# Tasks to complete
**a.** Decide whether each statement below agrees with the opinion piece on animal rights. Answer yes or no for each, and quote the words of the piece that decide it.
(i) The piece says 36,000 people die of starvation every day.
(ii) The piece says animals sometimes join animal rights organizations.
(iii) The piece says grazers compete for grass.
**b.** List every specific kind of animal named in the opinion piece on animal rights, counting any named in a figure of speech. Give them in the order they appear.
**c.** Carry the opinion piece on animal rights forward from its last sentence, in the same voice and line of argument.

# Excerpt to read
September 1, 2008

ANIMAL RIGHTS? GIVE THEM THE VOTE.

Animal rights people are cuddly, cute and not too bright. Pretty much like the creatures they insist they speak for. One wonders why no actual animals ever join their various organizations. Maybe they're too busy grazing and eating one another to waste their time hanging around big cities where none of them reside carrying signs and spraying red paint on pretty ladies' fur coats. Or maybe they just don't trust a species that worries about mink when 36,000 of their own kind die every single day from starvation. Would you?

Let's ask the animals what they have to say. Oh, wait, that's right, they can't talk. But if they could, you have to wonder what they'd say about vegetarians and anti-fur activists. Would they be grateful? Hardly seems likely. Puzzled would be more like it since no other species of animal gives a rat's ass about any other species. It's not like they do a lot of socializing or intermarrying. Grazers compete for grass, predators compete for grazers and none of them form any kind of club to protect other species. And yet, 36,000 caribou don't starve to death every single day. Somehow they muddle through without rallies against the wolves.

# Stored data
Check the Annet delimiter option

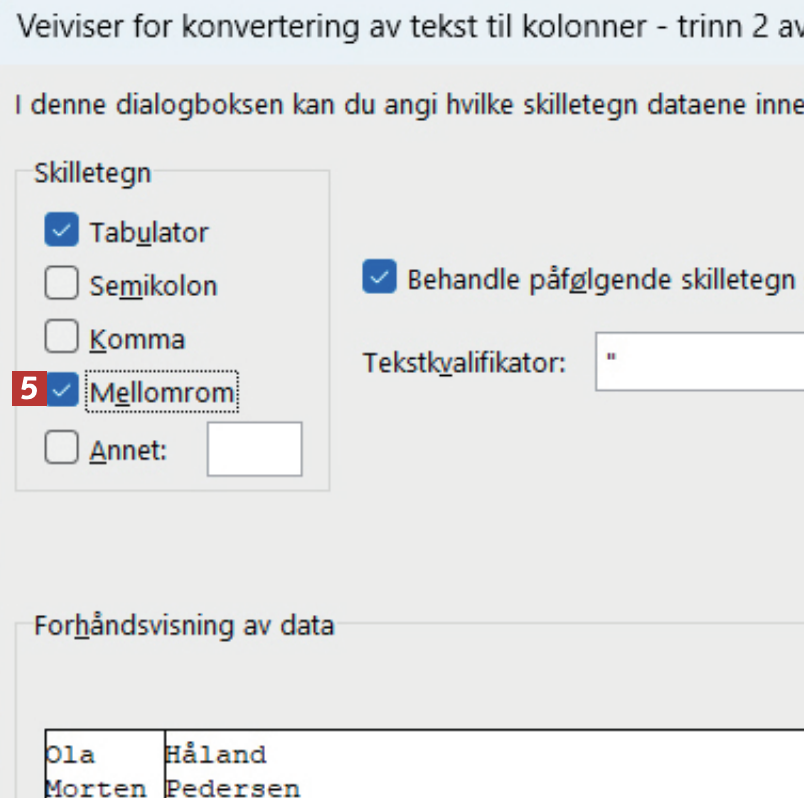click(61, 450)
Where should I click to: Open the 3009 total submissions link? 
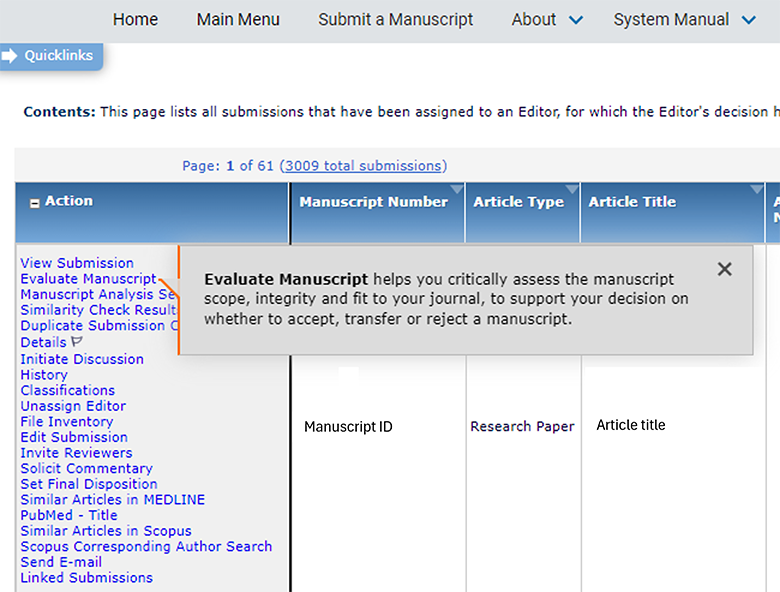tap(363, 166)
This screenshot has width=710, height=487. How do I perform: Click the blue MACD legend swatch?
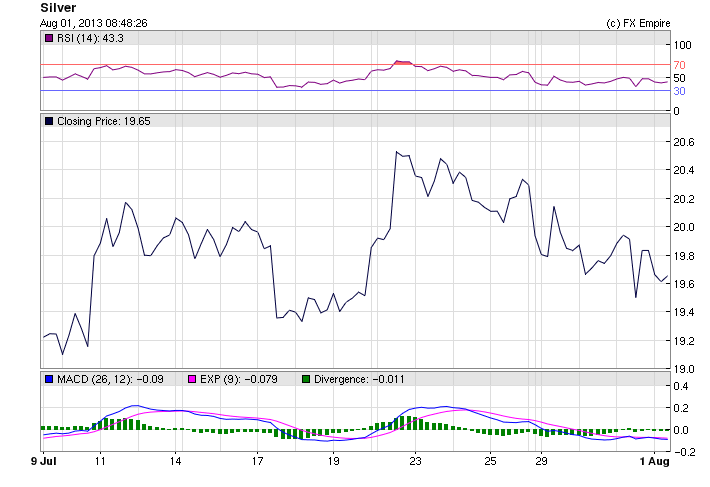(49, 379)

* * *

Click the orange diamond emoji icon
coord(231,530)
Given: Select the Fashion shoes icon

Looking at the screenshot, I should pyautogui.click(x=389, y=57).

# Results for each task
**a.**
(i) Yes: "36,000 of their own kind die every single day from starvation."
(ii) No: "One wonders why no actual animals ever join their various organizations."
(iii) Yes: "Grazers compete for grass, predators compete for grazers"

**b.** mink, rat, caribou, wolves

**c.**
It's only a certain breed of human with either nothing better to do or who have given up on their own species that rail against nature. The giving up on humanity would explain many of these people's insistence that nobody should eat meat because they say so. This same protein-laden meat helped evolve these big old brains of ours so that we have all sorts of things to ponder other than eating and procreating, burdens with which animals are unfamiliar. There's a reason that lions are a lot smarter than zebras. They eat meat. And there's a reason why normal people are a lot smarter than those who figure they have a better system than the one that got us here and decide they are something other than human.

Humans are by nature omnivores, and part of that omni is meat. And wearing the furs of the animals we kill and eat is as old as humanity, as is using their byproducts in our everyday lives. And as always in any species, there are some who thrive and some who starve. But being human, we worry about the starving among us, and rightly so. We are our brothers' keepers, and too many of our brothers and sisters are kept in poverty and ignorance and hunger. No sense being cruel to animals or trying to wipe them out, but just maybe we should hold some more rallies to help our own endangered brethren. Buffalo care for and protect other buffalo and they don't even know why, they just do it. We know why, but we don't. Go figure.